Alih-alih memberikan hukuman biasa, Dedi lebih memilih menempatkan para remaja nakal di lingkungan yang disiplin ketat — mirip suasana militer — sebagai upaya rehabilitasi karakter. Ia meyakini, pengalaman tersebut dapat merubah pola pikir dan perilaku negatif para pelajar tersebut.
Namun, di sisi lain, pendekatan yang dilakukan oleh Pramono Anung, Gubernur DKI Jakarta terpilih, cukup berbeda. Ia lebih menitikberatkan pada penguatan peran keluarga dan lingkungan dalam penanganan anak-anak bermasalah. Menurutnya, akar permasalahan perilaku menyimpang pada anak seringkali bersumber dari dinamika rumah tangga dan pergaulan sehari-hari.
“Anak bukan hanya butuh teguran, tapi juga butuh pemahaman, kasih sayang, dan solusi dari penyebab masalahnya,” ujar Pramono saat sesi tanya jawab kampanye lalu.
Perdebatan Metode Rehabilitasi Anak: Militerisasi atau Pemulihan Sosial?
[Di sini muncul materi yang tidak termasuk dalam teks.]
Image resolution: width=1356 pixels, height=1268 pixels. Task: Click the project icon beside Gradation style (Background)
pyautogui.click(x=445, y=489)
Langkah Dedi Mulyadi memicu diskusi luas di kalangan tokoh pendidikan dan psikologi anak. Sebagian pihak melihat metode ini efektif untuk menegakkan kedisiplinan secara cepat, tetapi tidak sedikit yang mengkritik karena dianggap bisa membahayakan psikologis anak jika tidak diawasi secara profesional.
Sebaliknya, pendekatan ala Pramono yang lebih humanis dinilai lebih ramah terhadap hak anak dan fokus pada aspek pencegahan jangka panjang. Namun, kritik pun muncul bahwa cara ini membutuhkan waktu lebih lama untuk menunjukkan hasil nyata.
Mana yang Lebih Efektif?
Pakar psikologi pendidikan, Dr. Lintang Wening, mengatakan kedua pendekatan memiliki kelebihan dan risiko tersendiri. “Pembinaan ala militer bisa efektif untuk anak-anak yang sudah sangat sulit dikontrol, selama dilakukan dengan supervisi ahli. Tapi untuk mayoritas kasus, intervensi sosial dan keluarga jauh lebih sustainable,” katanya.
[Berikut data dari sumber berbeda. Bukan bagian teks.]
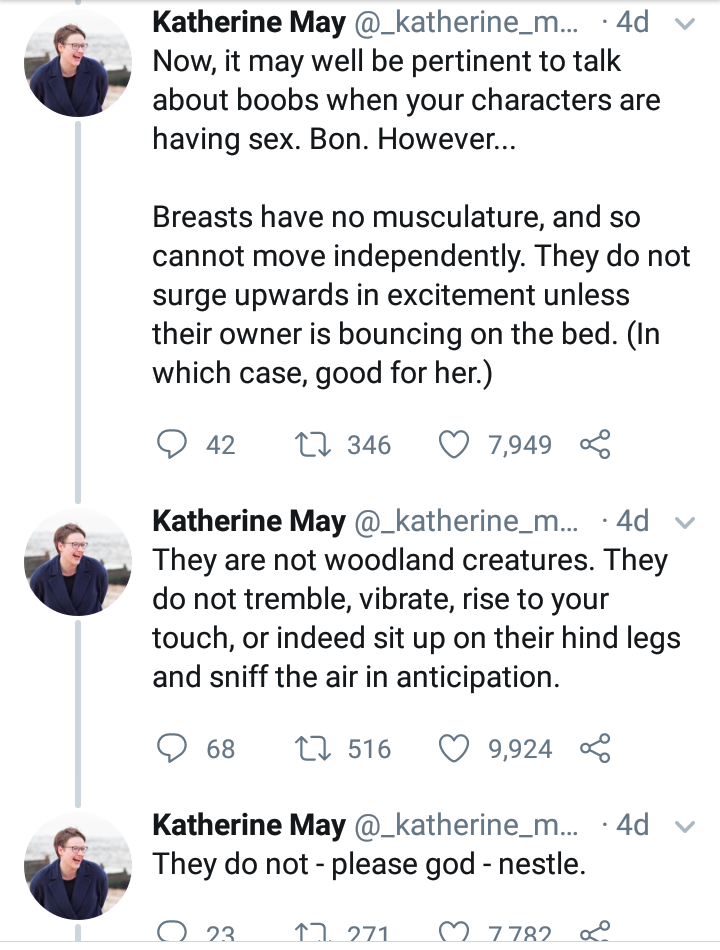Open the dropdown arrow on first tweet

685,24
Kini, dengan kepemimpinan baru di DKI Jakarta dan berakhirnya masa jabatan Dedi Mulyadi di Jabar, publik mulai menanti model penanganan anak bermasalah di daerah-daerah lain. Apakah akan mengadopsi pendekatan militeristik atau lebih condong ke model rehabilitasi sosial?
Yang jelas, tantangan generasi muda tetap menjadi isu strategis yang harus dijawab dengan kebijakan yang tepat, proporsional, dan berbasis data.